* Provided data:

------------------------------------------------------------

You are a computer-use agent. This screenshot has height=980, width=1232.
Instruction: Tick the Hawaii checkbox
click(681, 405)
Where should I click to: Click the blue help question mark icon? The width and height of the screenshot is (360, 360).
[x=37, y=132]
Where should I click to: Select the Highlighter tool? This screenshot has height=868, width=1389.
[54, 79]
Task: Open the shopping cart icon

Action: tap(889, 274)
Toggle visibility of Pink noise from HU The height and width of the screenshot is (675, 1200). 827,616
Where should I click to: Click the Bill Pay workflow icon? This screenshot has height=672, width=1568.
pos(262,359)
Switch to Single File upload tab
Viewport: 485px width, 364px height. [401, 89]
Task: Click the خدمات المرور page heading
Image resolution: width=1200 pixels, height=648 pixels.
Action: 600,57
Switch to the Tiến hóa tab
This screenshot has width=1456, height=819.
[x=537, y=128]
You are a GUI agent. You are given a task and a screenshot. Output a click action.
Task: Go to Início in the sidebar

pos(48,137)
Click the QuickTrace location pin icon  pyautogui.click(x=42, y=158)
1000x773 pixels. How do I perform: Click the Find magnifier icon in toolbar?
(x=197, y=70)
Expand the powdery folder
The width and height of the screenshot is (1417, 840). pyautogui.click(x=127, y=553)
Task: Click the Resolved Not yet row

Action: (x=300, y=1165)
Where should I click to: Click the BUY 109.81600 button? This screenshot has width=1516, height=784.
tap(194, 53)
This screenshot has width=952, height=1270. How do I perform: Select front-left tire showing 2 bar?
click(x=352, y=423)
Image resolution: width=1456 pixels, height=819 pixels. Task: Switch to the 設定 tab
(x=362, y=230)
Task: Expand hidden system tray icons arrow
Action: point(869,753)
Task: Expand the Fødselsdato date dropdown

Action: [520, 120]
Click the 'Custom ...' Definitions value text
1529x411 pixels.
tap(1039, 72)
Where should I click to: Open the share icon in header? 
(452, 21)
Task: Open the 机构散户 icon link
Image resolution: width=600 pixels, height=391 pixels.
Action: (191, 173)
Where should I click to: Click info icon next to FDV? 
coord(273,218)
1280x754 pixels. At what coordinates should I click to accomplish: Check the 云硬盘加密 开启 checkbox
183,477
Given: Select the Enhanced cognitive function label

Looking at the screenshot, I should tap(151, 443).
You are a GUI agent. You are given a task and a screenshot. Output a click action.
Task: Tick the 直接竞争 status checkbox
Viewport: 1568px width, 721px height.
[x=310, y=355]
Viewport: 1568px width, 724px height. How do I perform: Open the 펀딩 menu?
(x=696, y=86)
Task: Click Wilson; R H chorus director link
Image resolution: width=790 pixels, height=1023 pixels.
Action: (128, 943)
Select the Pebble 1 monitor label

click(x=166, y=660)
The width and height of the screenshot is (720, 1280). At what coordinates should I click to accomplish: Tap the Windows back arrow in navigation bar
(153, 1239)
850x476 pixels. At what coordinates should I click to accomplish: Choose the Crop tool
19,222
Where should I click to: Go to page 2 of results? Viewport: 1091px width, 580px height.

------------------------------------------------------------

* Task objective:
Copy the listing word for word, starting with the line that contains "Given: Select the" and going on through its final line.

* Full solution:
Given: Select the Enhanced cognitive function label

Looking at the screenshot, I should tap(151, 443).
You are a GUI agent. You are given a task and a screenshot. Output a click action.
Task: Tick the 直接竞争 status checkbox
Viewport: 1568px width, 721px height.
[x=310, y=355]
Viewport: 1568px width, 724px height. How do I perform: Open the 펀딩 menu?
(x=696, y=86)
Task: Click Wilson; R H chorus director link
Image resolution: width=790 pixels, height=1023 pixels.
Action: (128, 943)
Select the Pebble 1 monitor label

click(x=166, y=660)
The width and height of the screenshot is (720, 1280). At what coordinates should I click to accomplish: Tap the Windows back arrow in navigation bar
(153, 1239)
850x476 pixels. At what coordinates should I click to accomplish: Choose the Crop tool
19,222
Where should I click to: Go to page 2 of results? Viewport: 1091px width, 580px height.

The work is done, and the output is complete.